Wait for him or her to calm down and then, consider whether or not you need to speak up and address the situation.
Speak up because you respect yourself, not because you expect them to change or apologize.
2. “Q-TIP” reminds me that I don’t have to “feel their feelings.”
Oh, my sweet sisters! How many of us have messed up ourselves by getting too wrapped up in the lives of others? There’s a difference between holding someone’s hand for support versus being their emotional crutch. Honey, don’t let someone wear you out with her drama!
3. “Q-TIP” frees me to care about people, without having to control them.
We always get in trouble when we try to “fix” someone’s feelings. If we end up in a situation with someone who’s in a bad mood, let them be Mr. or Mrs. Grumpypants. Don’t try to talk them out of it. Why? Because they aren’t thinking about you in that moment, but they will turn on you because they’re looking for an outlet for their frustration. Don’t let it be you!
Thanks for checking out today’s post. I’d love for you to share a comment and tell me which one of these three Q-TIPS might be the most helpful for you? By the way, if you think that your friends might enjoy this post, use the share buttons at the top or bottom to pass it along!
So much truth to Q-Tips! When we are pre-occupied with ourselves we miss seeing the need in another!
Susan, I totally agree! Your observation is spot on – thanks for posting a comment.
Q-TIP! I love it! You are so clever, Barb. I’m not going to forget this one. Thanks for the tips — just what I need when I start to take something personally that doesn’t need to be taken personally!

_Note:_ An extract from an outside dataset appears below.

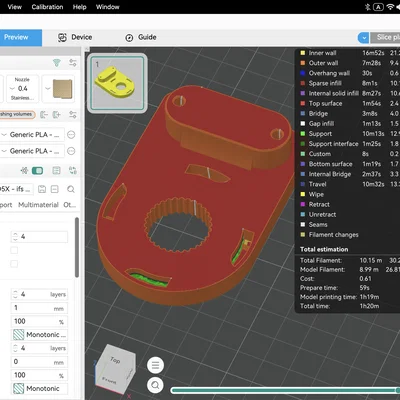Click edit icon next to first Generic PLA
Screen dimensions: 400x400
coord(71,135)
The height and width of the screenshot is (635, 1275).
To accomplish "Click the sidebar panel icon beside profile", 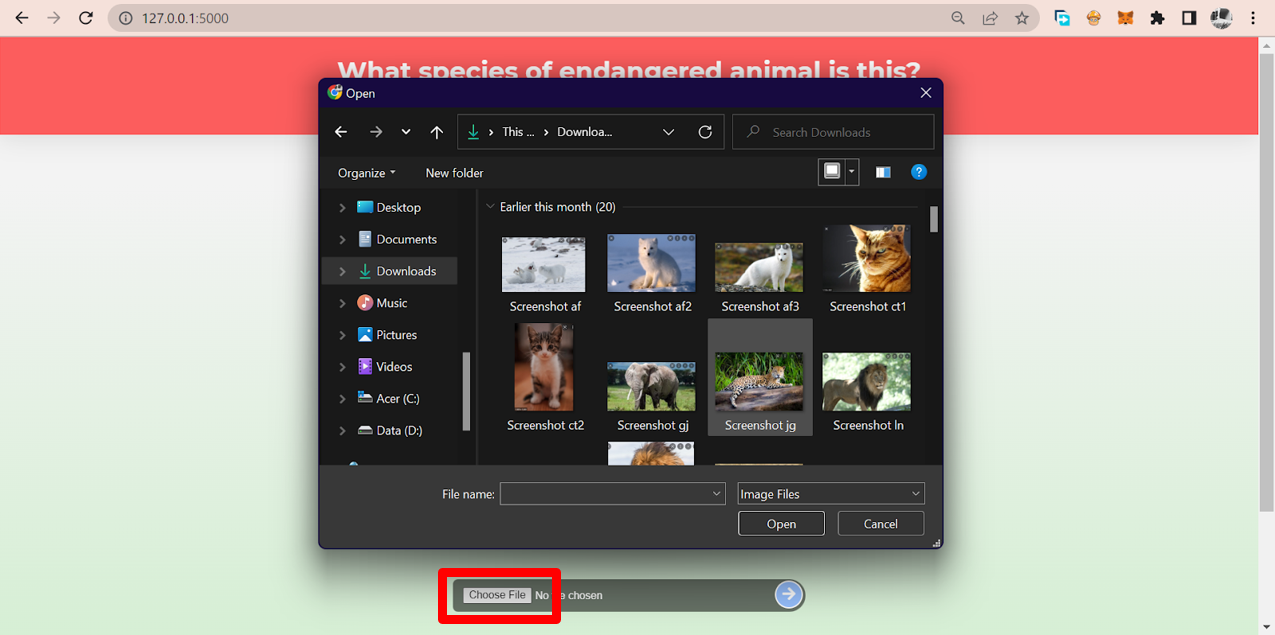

Hi Lauren, I love this quote, too! When I heard about it last month, I knew that God wanted to me hear it and remember it. After a few weeks, I thought others might like to Q-TIP, too 🙂 Thanks for sharing your comment.
I needed this today!! Had an incident yesterday with my daughter – of all people!! She’s 10! I took a very innocent comment so deeply personal that I felt she was questioning my core values and I cried myself to sleep. This was JUST the reminder I needed today. Thank you.
Honey, I know how you feel! So, I hope that Q-TIP continues to encourage you each day!
I really love it, it’s just what i’m trying to learn. Thanks for sharing. 😊
Thank you for reading and I’m glad that QTIP is helpful for you!